Implementation of the International Classification of Diseases and Related Health Problems, 10th Revision (ICD-10), has been delayed until October 1, 2014, according to new rules published in the Federal Register.
The extension was granted to offer healthcare providers more time to implement the more detailed system, according to the Centers for Medicare and Medicaid Services (CMS).
"Some provider groups have expressed strong concern about their ability to meet the October 1, 2013, compliance date and the serious claims payment issues that might then ensue. Some providers' concerns about being able to meet the ICD-10 compliance date are based, in part, on difficulties they have had meeting [the U.S. Department of Health and Human Services'] compliance deadline for the adopted Associated Standard Committee's (ASC's) X12 Version 5010 standards (Version 5010) for electronic healthcare transactions," CMS says in the rule.
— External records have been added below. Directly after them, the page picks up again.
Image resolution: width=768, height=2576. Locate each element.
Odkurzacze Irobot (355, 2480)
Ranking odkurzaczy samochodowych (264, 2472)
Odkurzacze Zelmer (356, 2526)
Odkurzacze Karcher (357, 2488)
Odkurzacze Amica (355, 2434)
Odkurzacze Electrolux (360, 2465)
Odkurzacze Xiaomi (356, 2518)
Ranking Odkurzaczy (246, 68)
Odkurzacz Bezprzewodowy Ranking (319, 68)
"We believe the change in the compliance date for ICD-10, as proposed in this rule, would give providers and other covered entities more time to prepare and fully test their systems to ensure a smooth and coordinated transition by all industry segments," CMS says.
ICD-10 is the latest version of the classification and coding system of diseases for physicians and other healthcare entities. It expands the diagnoses and procedure codes outlined in ICD-9 from 17,000 to 155,000.
Medical Economics reported on a survey in mid-July from HealthEdge, which found that only 61% of payers were ready to implement ICD-10. Preparedness continues to concern the Medical Group Management Association–American College of Medical Practice Executives (MGMA-ACMPE).
"We are not confident that critical trading partners, including Medicare and state Medicaid plans, will be ready in time to conduct testing well in advance of the October 2014 compliance date," says Susan Turney, MD, MS, FACP, FACMPE, president and chief executive officer (CEO) of MGMA-ACMPE. The organization is asking CMS to "significantly escalate its implementation efforts by pilot testing ICD-10; ensuring health plan, clearinghouse, and vendor readiness; and developing comprehensive educational resources."
Despite the delays, CMS contends the change is needed, noting that "covered healthcare providers are frustrated by various problems associated with the lack of a standard identifier, such as improper routing of transactions; rejected transactions due to insurance identification errors; difficulty in determining patient eligibility; and challenges resulting from errors in identifying the correct health plan during claims processing."
MGMA-ACMPE maintains, however, that "CMS missed a significant administrative simplification opportunity to create true claims revenue cycle transparency with the health plan identifier rule. By not requiring health plans to enumerate at a more granular level, physicians will continue to face the burden of manually identifying these entities."
The American Health Information Management Association (AHIMA), however, says it is "reassured" by news of the 2014 deadline.
“ICD-10-CM/PCS implementation is inevitable, but today’s news gives the healthcare community the certainty and clarity it needs to move forward with implementation, testing, and training,” says AHIMA CEO Lynne Thomas Gordon, MBA, RHIA, CAE, FACHE. “We realize that a few are still apprehensive about the implementation process, and that is why AHIMA remains committed to assisting the healthcare community with its transition to a new code set that will lead to improved patient care and reduced costs.”